SATA SSDs don't really have much of a reason to exist anymore (and to the extent they do, certainly not by Samsung, who specializes in the biggest, baddest, fastest drives you can buy and is probably happy to leave the low end of the market to others).
Funnily enough, I wasn't even downvoted yet :D
But you see, it's hard to post smarter comments when the title and the article don't help..
People are at same time complaining about data slow but they seem to happily paying AWS 10x for less iops and bandwidth.
What does this have to do with consumer SATA SSDs?
If Samsung (maybe) ends SSD production and Crucial existing the consumer business, what is the next best alternative for SSD products?
I thought Samsung was the de facto choice for high-quality SSD products.
SATA, not NVMe, they will still be making SSDs.
there are more non-crucial suppliers of Micron based ram than Crucial... they can pick up the slack... Micron simply wanted to redirect resources to supporting larger contracts to other suppliers over direct consumer support.
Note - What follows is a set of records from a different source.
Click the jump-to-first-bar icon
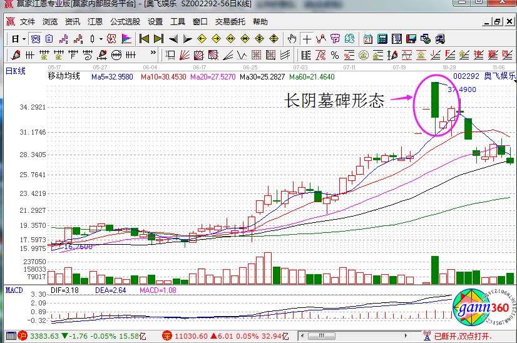Image resolution: width=517 pixels, height=343 pixels. (x=145, y=39)
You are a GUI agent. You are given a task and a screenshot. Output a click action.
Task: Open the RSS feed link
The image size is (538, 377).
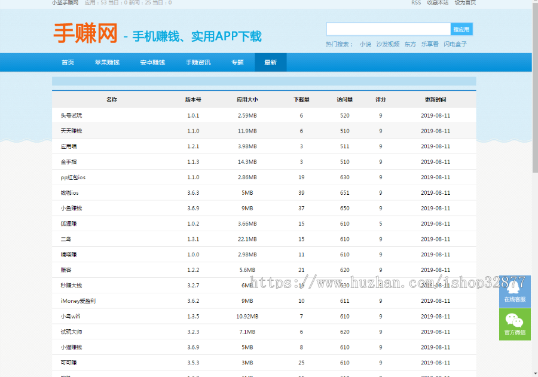tap(415, 3)

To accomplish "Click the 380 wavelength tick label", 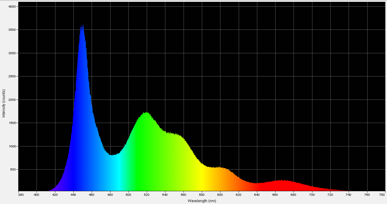I will (x=20, y=194).
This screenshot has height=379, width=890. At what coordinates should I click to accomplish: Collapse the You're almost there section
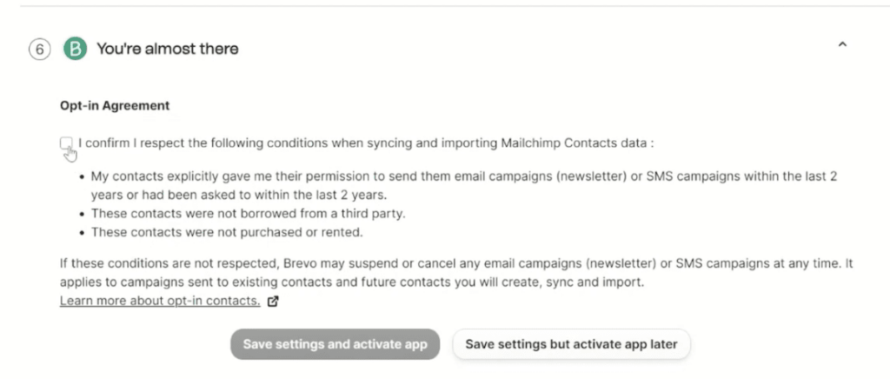tap(842, 44)
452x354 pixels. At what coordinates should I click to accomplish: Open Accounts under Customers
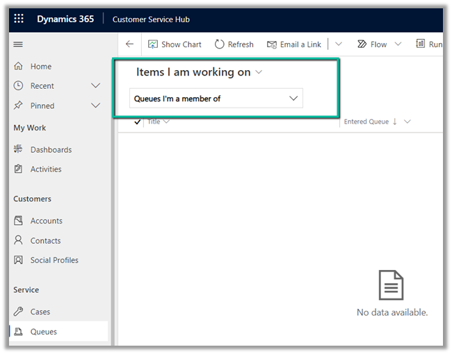click(x=46, y=221)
The market isn't shrinking as a result.
I would suspect the same with Samsung exiting SATA (not NVME) drives... their chips are likely to be used by other MFGs, but even then maybe not as SATA is much slower than what most solid state memory and controllers are capable of supporting. There's also a massive low-end market of competition for SATA SSDs and Samsung sales are likely not the best overall.